REQUIREMENT: Print the data that follows without changing a single word.
- - -
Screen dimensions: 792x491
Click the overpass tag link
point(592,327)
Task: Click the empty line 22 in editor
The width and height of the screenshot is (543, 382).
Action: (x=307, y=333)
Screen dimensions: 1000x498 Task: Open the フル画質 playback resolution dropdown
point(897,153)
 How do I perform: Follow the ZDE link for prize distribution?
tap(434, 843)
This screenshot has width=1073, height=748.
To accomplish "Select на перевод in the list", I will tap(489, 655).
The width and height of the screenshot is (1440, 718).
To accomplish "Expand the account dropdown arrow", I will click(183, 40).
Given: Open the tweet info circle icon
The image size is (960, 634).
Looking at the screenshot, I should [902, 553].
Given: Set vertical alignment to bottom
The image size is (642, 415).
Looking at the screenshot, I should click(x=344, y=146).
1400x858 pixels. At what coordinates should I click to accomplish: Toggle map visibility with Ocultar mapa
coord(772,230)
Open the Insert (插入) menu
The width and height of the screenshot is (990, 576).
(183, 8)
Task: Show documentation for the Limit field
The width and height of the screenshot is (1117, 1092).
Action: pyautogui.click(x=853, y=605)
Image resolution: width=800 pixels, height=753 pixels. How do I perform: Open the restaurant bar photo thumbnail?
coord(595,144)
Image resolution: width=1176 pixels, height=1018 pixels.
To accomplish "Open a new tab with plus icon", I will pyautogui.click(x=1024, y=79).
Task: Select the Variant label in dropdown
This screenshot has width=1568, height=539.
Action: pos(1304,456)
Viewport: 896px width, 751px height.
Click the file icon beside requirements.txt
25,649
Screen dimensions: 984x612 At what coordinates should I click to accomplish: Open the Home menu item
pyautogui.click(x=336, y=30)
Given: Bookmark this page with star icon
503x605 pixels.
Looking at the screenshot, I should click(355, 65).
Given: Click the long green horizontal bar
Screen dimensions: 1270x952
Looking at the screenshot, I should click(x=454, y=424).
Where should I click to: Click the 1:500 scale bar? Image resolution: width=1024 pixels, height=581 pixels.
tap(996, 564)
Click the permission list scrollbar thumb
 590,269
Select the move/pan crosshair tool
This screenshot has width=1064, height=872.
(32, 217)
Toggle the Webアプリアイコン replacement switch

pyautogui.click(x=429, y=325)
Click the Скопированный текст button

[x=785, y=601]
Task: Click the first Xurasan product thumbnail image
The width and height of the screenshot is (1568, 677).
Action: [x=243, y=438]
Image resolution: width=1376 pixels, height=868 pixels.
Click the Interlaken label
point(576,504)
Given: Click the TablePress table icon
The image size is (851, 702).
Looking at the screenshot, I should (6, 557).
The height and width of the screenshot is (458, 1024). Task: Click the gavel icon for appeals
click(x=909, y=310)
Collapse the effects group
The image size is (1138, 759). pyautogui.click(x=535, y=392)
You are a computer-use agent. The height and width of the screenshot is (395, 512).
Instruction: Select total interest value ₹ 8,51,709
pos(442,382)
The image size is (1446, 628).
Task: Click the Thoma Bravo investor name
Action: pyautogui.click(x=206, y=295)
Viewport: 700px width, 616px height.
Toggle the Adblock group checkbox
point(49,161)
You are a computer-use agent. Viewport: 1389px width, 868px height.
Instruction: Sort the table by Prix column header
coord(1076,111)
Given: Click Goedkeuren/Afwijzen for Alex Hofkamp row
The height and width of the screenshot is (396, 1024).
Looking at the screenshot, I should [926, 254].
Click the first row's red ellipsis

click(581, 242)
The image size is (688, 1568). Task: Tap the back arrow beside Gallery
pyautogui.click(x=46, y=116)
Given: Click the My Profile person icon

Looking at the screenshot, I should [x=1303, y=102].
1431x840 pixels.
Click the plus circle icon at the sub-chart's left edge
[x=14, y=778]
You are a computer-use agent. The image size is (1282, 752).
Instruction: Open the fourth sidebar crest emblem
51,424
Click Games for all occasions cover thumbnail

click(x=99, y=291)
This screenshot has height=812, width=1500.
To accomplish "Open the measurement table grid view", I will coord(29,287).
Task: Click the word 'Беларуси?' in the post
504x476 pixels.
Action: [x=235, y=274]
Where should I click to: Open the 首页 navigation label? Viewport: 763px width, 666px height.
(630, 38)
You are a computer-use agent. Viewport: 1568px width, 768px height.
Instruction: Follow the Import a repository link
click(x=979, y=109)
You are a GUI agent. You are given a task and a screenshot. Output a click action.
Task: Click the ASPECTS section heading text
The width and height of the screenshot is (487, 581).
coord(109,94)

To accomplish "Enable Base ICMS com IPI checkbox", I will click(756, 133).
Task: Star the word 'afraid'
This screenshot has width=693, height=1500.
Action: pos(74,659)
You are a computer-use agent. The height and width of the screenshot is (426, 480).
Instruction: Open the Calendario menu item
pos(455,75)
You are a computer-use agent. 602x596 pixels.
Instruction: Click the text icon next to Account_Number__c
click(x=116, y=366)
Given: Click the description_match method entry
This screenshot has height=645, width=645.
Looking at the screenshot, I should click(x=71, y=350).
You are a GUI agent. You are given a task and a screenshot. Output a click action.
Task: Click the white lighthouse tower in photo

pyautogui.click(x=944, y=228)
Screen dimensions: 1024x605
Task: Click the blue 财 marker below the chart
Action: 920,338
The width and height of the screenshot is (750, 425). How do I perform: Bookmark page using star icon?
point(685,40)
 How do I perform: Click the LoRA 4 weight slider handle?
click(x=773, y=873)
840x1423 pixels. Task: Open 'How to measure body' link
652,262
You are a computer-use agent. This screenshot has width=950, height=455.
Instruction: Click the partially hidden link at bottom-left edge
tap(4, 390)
- - -
EXERCISE ANSWER:
Screen dimensions: 792x491
Click the overpass tag link
point(592,327)
Task: Click the empty line 22 in editor
The width and height of the screenshot is (543, 382).
Action: (x=307, y=333)
Screen dimensions: 1000x498 Task: Open the フル画質 playback resolution dropdown
point(897,153)
 How do I perform: Follow the ZDE link for prize distribution?
tap(434, 843)
This screenshot has width=1073, height=748.
To accomplish "Select на перевод in the list", I will tap(489, 655).
The width and height of the screenshot is (1440, 718).
To accomplish "Expand the account dropdown arrow", I will click(183, 40).
Given: Open the tweet info circle icon
The image size is (960, 634).
Looking at the screenshot, I should [902, 553].
Given: Set vertical alignment to bottom
The image size is (642, 415).
Looking at the screenshot, I should click(x=344, y=146).
1400x858 pixels. At what coordinates should I click to accomplish: Toggle map visibility with Ocultar mapa
coord(772,230)
Open the Insert (插入) menu
The width and height of the screenshot is (990, 576).
(183, 8)
Task: Show documentation for the Limit field
The width and height of the screenshot is (1117, 1092).
Action: pyautogui.click(x=853, y=605)
Image resolution: width=800 pixels, height=753 pixels. How do I perform: Open the restaurant bar photo thumbnail?
coord(595,144)
Image resolution: width=1176 pixels, height=1018 pixels.
To accomplish "Open a new tab with plus icon", I will pyautogui.click(x=1024, y=79).
Task: Select the Variant label in dropdown
This screenshot has width=1568, height=539.
Action: pos(1304,456)
Viewport: 896px width, 751px height.
Click the file icon beside requirements.txt
25,649
Screen dimensions: 984x612 At what coordinates should I click to accomplish: Open the Home menu item
pyautogui.click(x=336, y=30)
Given: Bookmark this page with star icon
503x605 pixels.
Looking at the screenshot, I should click(355, 65).
Given: Click the long green horizontal bar
Screen dimensions: 1270x952
Looking at the screenshot, I should click(x=454, y=424).
Where should I click to: Click the 1:500 scale bar? Image resolution: width=1024 pixels, height=581 pixels.
tap(996, 564)
Click the permission list scrollbar thumb
 590,269
Select the move/pan crosshair tool
This screenshot has width=1064, height=872.
(32, 217)
Toggle the Webアプリアイコン replacement switch

pyautogui.click(x=429, y=325)
Click the Скопированный текст button

[x=785, y=601]
Task: Click the first Xurasan product thumbnail image
The width and height of the screenshot is (1568, 677).
Action: [x=243, y=438]
Image resolution: width=1376 pixels, height=868 pixels.
Click the Interlaken label
point(576,504)
Given: Click the TablePress table icon
The image size is (851, 702).
Looking at the screenshot, I should (6, 557).
The height and width of the screenshot is (458, 1024). Task: Click the gavel icon for appeals
click(x=909, y=310)
Collapse the effects group
The image size is (1138, 759). pyautogui.click(x=535, y=392)
You are a computer-use agent. The height and width of the screenshot is (395, 512).
Instruction: Select total interest value ₹ 8,51,709
pos(442,382)
The image size is (1446, 628).
Task: Click the Thoma Bravo investor name
Action: pyautogui.click(x=206, y=295)
Viewport: 700px width, 616px height.
Toggle the Adblock group checkbox
point(49,161)
You are a computer-use agent. Viewport: 1389px width, 868px height.
Instruction: Sort the table by Prix column header
coord(1076,111)
Given: Click Goedkeuren/Afwijzen for Alex Hofkamp row
The height and width of the screenshot is (396, 1024).
Looking at the screenshot, I should [926, 254].
Click the first row's red ellipsis

click(581, 242)
The image size is (688, 1568). Task: Tap the back arrow beside Gallery
pyautogui.click(x=46, y=116)
Given: Click the My Profile person icon

Looking at the screenshot, I should [x=1303, y=102].
1431x840 pixels.
Click the plus circle icon at the sub-chart's left edge
[x=14, y=778]
You are a computer-use agent. The image size is (1282, 752).
Instruction: Open the fourth sidebar crest emblem
51,424
Click Games for all occasions cover thumbnail

click(x=99, y=291)
This screenshot has height=812, width=1500.
To accomplish "Open the measurement table grid view", I will coord(29,287).
Task: Click the word 'Беларуси?' in the post
504x476 pixels.
Action: [x=235, y=274]
Where should I click to: Open the 首页 navigation label? Viewport: 763px width, 666px height.
(630, 38)
You are a computer-use agent. Viewport: 1568px width, 768px height.
Instruction: Follow the Import a repository link
click(x=979, y=109)
You are a GUI agent. You are given a task and a screenshot. Output a click action.
Task: Click the ASPECTS section heading text
The width and height of the screenshot is (487, 581).
coord(109,94)

To accomplish "Enable Base ICMS com IPI checkbox", I will click(756, 133).
Task: Star the word 'afraid'
This screenshot has width=693, height=1500.
Action: pos(74,659)
You are a computer-use agent. The height and width of the screenshot is (426, 480).
Instruction: Open the Calendario menu item
pos(455,75)
You are a computer-use agent. 602x596 pixels.
Instruction: Click the text icon next to Account_Number__c
click(x=116, y=366)
Given: Click the description_match method entry
This screenshot has height=645, width=645.
Looking at the screenshot, I should click(x=71, y=350).
You are a GUI agent. You are given a task and a screenshot. Output a click action.
Task: Click the white lighthouse tower in photo

pyautogui.click(x=944, y=228)
Screen dimensions: 1024x605
Task: Click the blue 财 marker below the chart
Action: 920,338
The width and height of the screenshot is (750, 425). How do I perform: Bookmark page using star icon?
point(685,40)
 How do I perform: Click the LoRA 4 weight slider handle?
click(x=773, y=873)
840x1423 pixels. Task: Open 'How to measure body' link
652,262
You are a computer-use agent. This screenshot has width=950, height=455.
Instruction: Click the partially hidden link at bottom-left edge
tap(4, 390)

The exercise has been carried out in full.